[Data for processing — start]
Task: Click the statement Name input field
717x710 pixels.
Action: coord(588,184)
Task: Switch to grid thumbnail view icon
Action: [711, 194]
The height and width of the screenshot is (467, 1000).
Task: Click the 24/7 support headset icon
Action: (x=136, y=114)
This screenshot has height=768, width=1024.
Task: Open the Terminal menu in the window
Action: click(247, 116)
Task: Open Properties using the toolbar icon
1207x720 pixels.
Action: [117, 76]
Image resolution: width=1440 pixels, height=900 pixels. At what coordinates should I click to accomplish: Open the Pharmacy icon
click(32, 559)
[Data for processing — finish]
Exercise objective – From the first line to the last, reproduce the data exactly.

Response for this exercise –
Task: Click the statement Name input field
717x710 pixels.
Action: coord(588,184)
Task: Switch to grid thumbnail view icon
Action: [711, 194]
The height and width of the screenshot is (467, 1000).
Task: Click the 24/7 support headset icon
Action: (x=136, y=114)
This screenshot has height=768, width=1024.
Task: Open the Terminal menu in the window
Action: click(247, 116)
Task: Open Properties using the toolbar icon
1207x720 pixels.
Action: [117, 76]
Image resolution: width=1440 pixels, height=900 pixels. At what coordinates should I click to accomplish: Open the Pharmacy icon
click(32, 559)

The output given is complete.